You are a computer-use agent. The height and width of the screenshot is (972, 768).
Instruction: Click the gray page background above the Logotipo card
==
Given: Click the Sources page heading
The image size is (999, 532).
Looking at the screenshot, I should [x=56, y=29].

▸ Directions for this task
Whenever "Click" occurs in a line of the entries, copy that line.

▸ Exercise solution
Instruction: Click the gray page background above the Logotipo card
Given: Click the Sources page heading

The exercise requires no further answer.